Looking at the trend in this updated chart (see below), Herb Sutter’s predictions were right on. Multicore and the associated software helped address the low-power challenge, allowing transistor counts to further increase while top frequencies and power consumptions flattened out.
“Data Processing in Exascale-Class Computing Systems”, Chuck Moore, AMD Corporate Fellow and CTO of Technology Group, presented at the 2011 Salishan Conference on High-speed Computing, Original data collected and plotted by M. Horowitz, F. Labonte, O. Shacham, K. Olukotun, L. Hammond, and C. Batten, dotted line extrapolations by C. Moore
Brian Fuller already has written about the actual DesignCon panel, but just to re-emphasize one of the points I advocated during the panel: We are now going from PPA, (i.e., power/performance/area tradeoffs) to PPTA, (i.e., power/performance/thermal/area tradeoffs). I referred to an article that talked about thermal issues throttling performance. Specifically, if a design runs into thermal issues, the AnTuTu score — a widely adopted performance benchmark — may suddenly drop because the chips protective measures kick in. Later, Ed Sperling and I had a conversation about thermal issues in the context of changing reliability definitions as well.
Another point I made was about user-required features that cause specific power consumption—the power ROI, so to speak. We discussed how the continued desire for better graphics, more apps, and better computation stresses the power consumption in mobile devices. This was a good opportunity to set the record straight on another power consumption issue—the one required for emulation. The vendors for FPGA-based emulation keep pointing out that Cadence Palladium emulation requires more advanced cooling. It is somehow construed as a design mistake we made. Well, the truth couldn’t be farther from it. The power decisions about the Palladium platform were deliberate. We even have customers telling us that they would happily have Palladium consume more power in exchange for further improvements in features that are enabled by it.
The analogy I used during the panel was one we all know. When the iPhone came out, it entered a market in which the existing players had arrived at two weeks operation time on one battery charge. How could the iPhone revolutionize the market with a charge of less than a day? It enabled something unique—something otherwise not available in the market. The same is true for the processor-based emulation capabilities in the Palladium platform. When the requirements were set, fast bring-up time, optimized gate utilization, simulation-like debug, efficient memory-to-gate ratio, and fine granularity with multi-user access were deemed most important.

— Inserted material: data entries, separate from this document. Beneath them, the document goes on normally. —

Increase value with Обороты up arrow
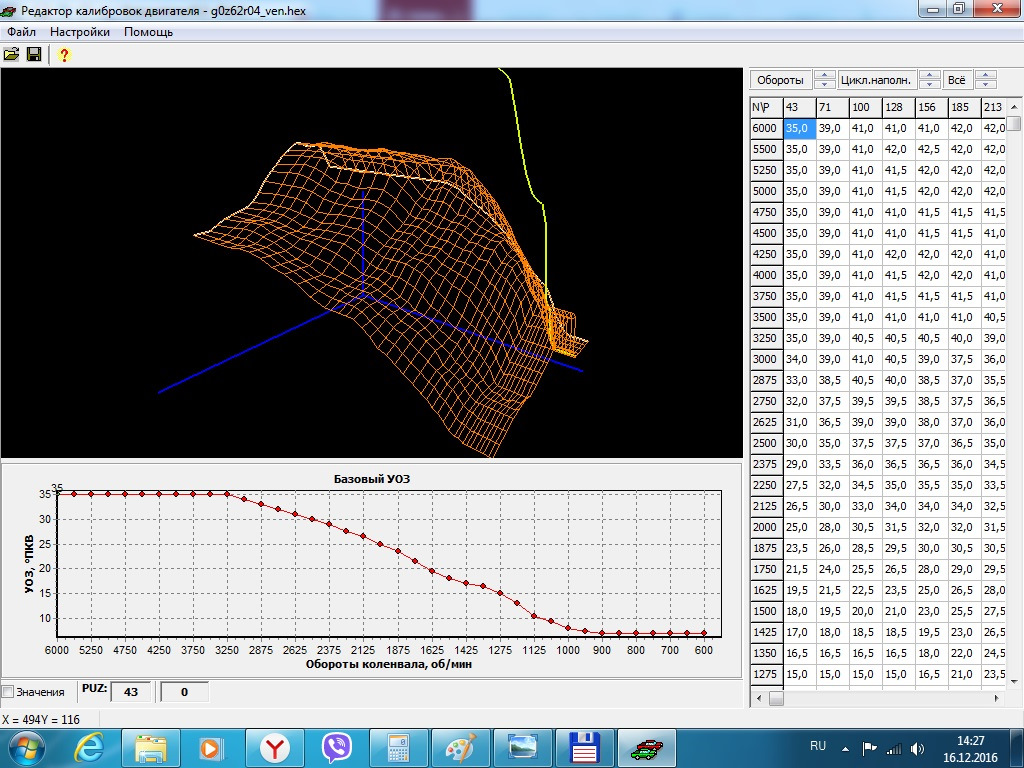The width and height of the screenshot is (1024, 768). 825,75
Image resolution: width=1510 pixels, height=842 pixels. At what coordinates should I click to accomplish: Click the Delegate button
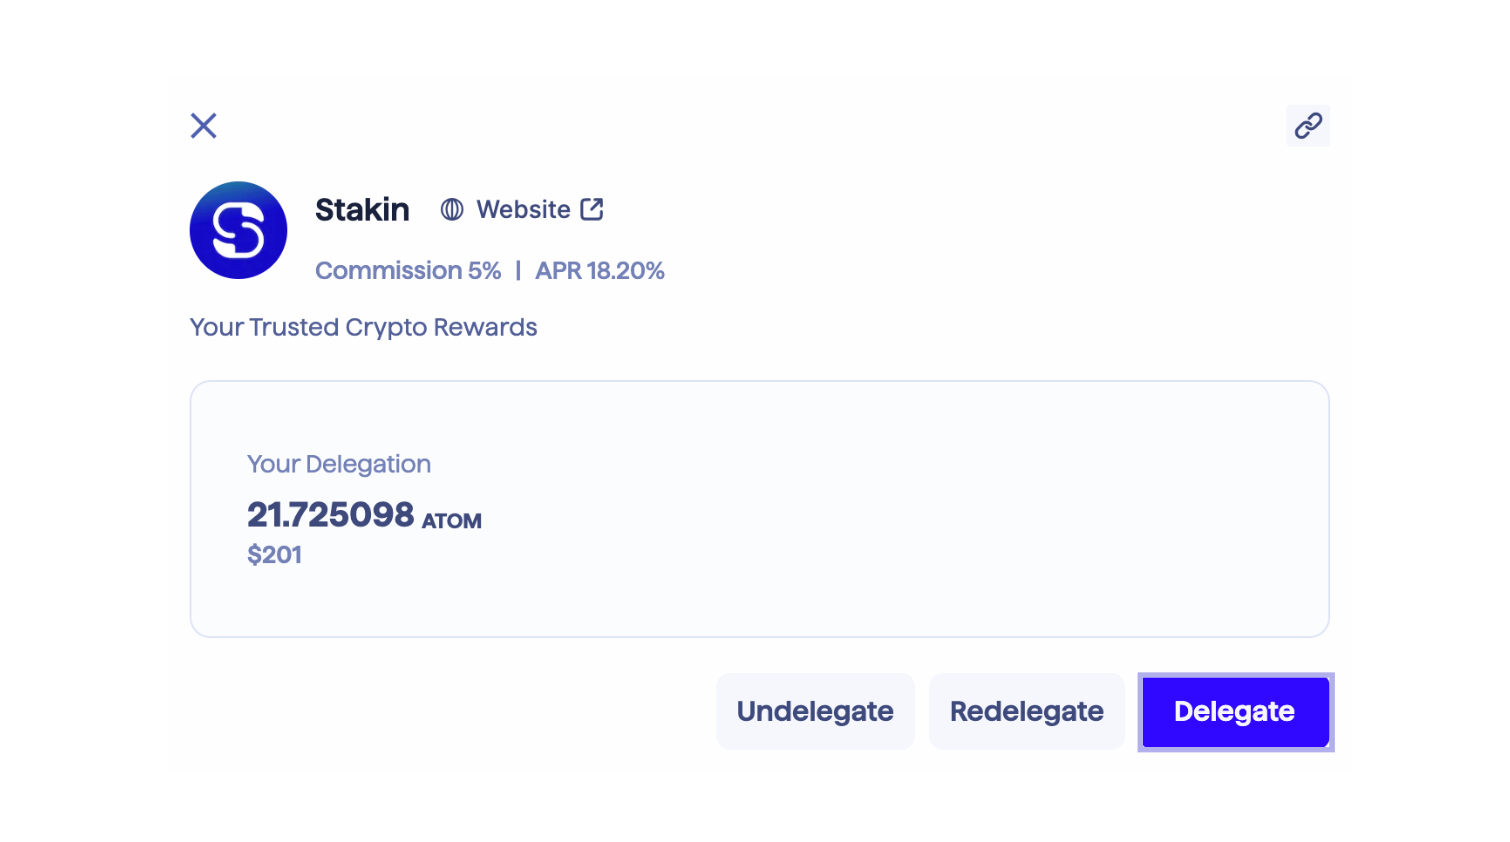pos(1236,712)

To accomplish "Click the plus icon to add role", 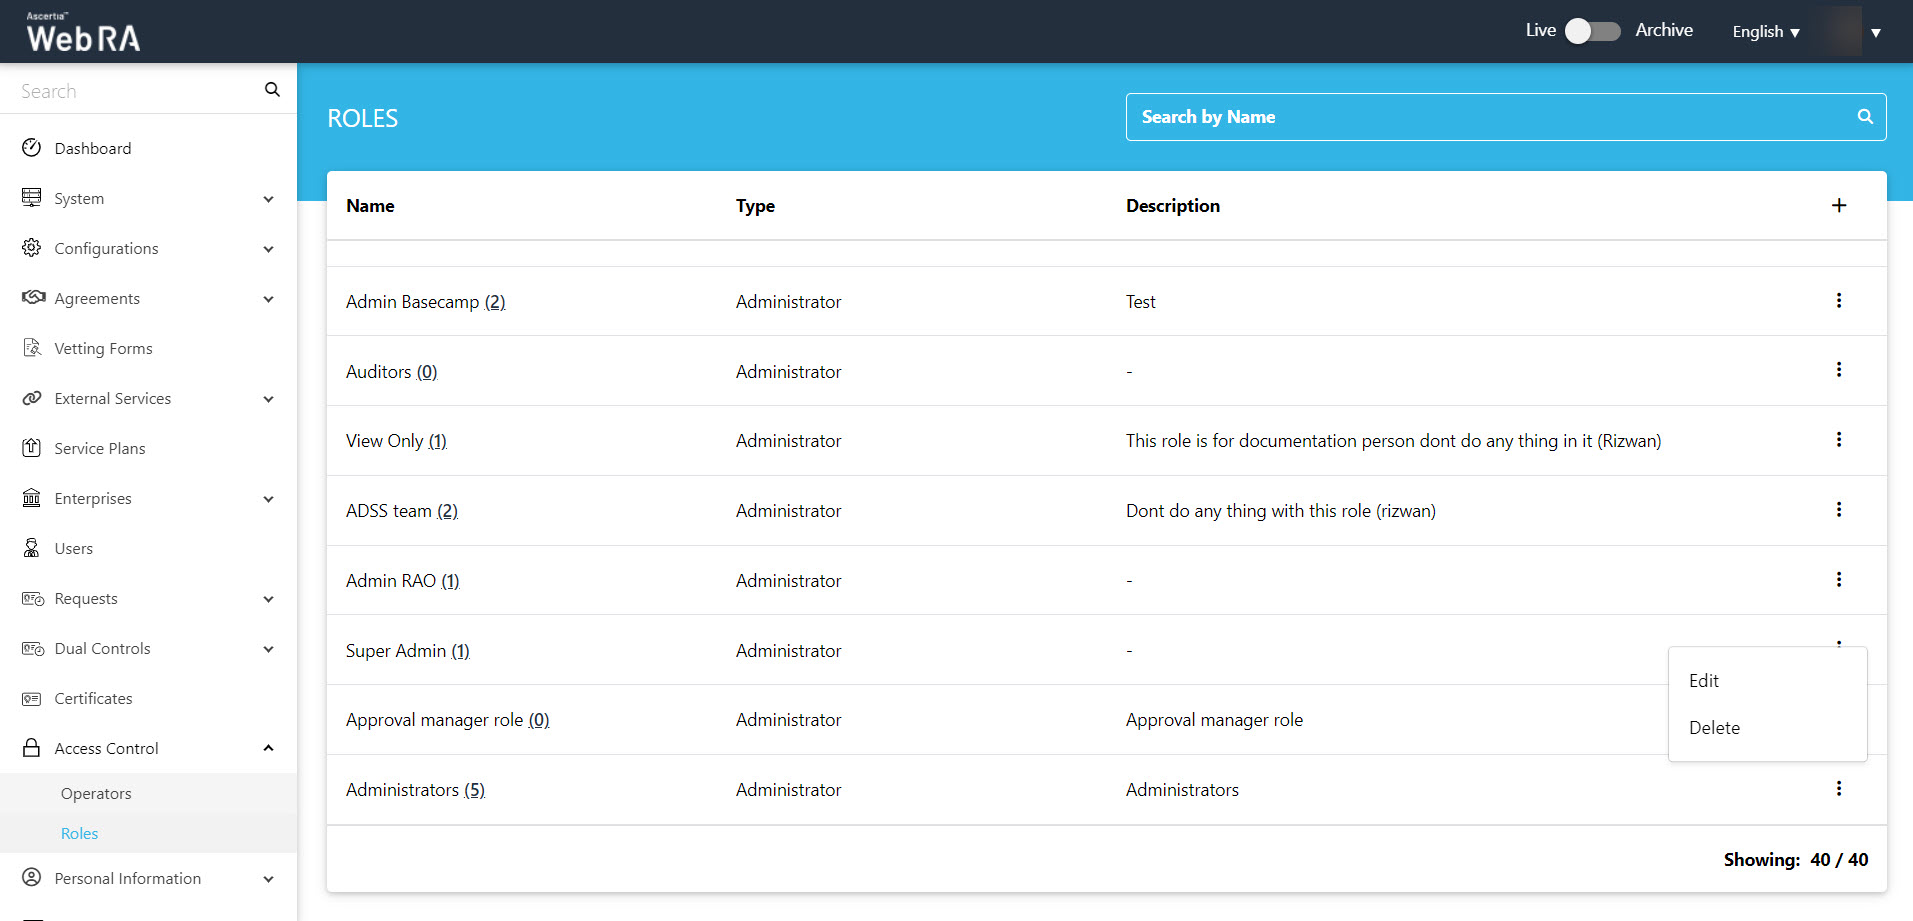I will 1838,205.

As a result, FPGA- and processor-based techniques were considered. And by the way, in the whole emulation discussion it is often overlooked that we do have both—the Palladium platform for processor-based emulation and the Protium platform for FPGA-based prototyping. Emulation users expect an automated flow. If it works in simulation, they will call you up if it does not work in emulation. Users of traditional FPGA-based prototyping are used to months of manual modifications to optimize the RTL to run it in FPGA. That’s where the speed comes from. It turns out that, when comparing processor-based emulation and FPGA-based emulation, we today see the following benefits:
These are just some of the main reasons why users continue to rely on processor-based emulation and why the user base is growing. Yes, the power consumption is higher. Users get real benefits, real returns for it, that they do not get in FPGA-based emulation.
So does this mean that we are against FPGA-based systems? Far from it! With the Palladium adjacent flow to map designs into our Protium platform, users can get designs that run in emulation brought up in the Protium platform within days, with limited out-of-the-box speeds between 3MHz and 10MHz. If users then want to invest more manual effort, they can get to the same speeds that standard FPGA-based prototyping systems are marketed at—50MHz and above. It just takes more effort and time.
So all in all—just like in the iPhone example—users get specific results for larger power consumption. For Palladium, it was a deliberate decision, not some sort of design mistake as the competition portrays it. In the engine continuum of simulation, emulation, and FPGA, users can choose the right engine for the right task, at the required power consumption!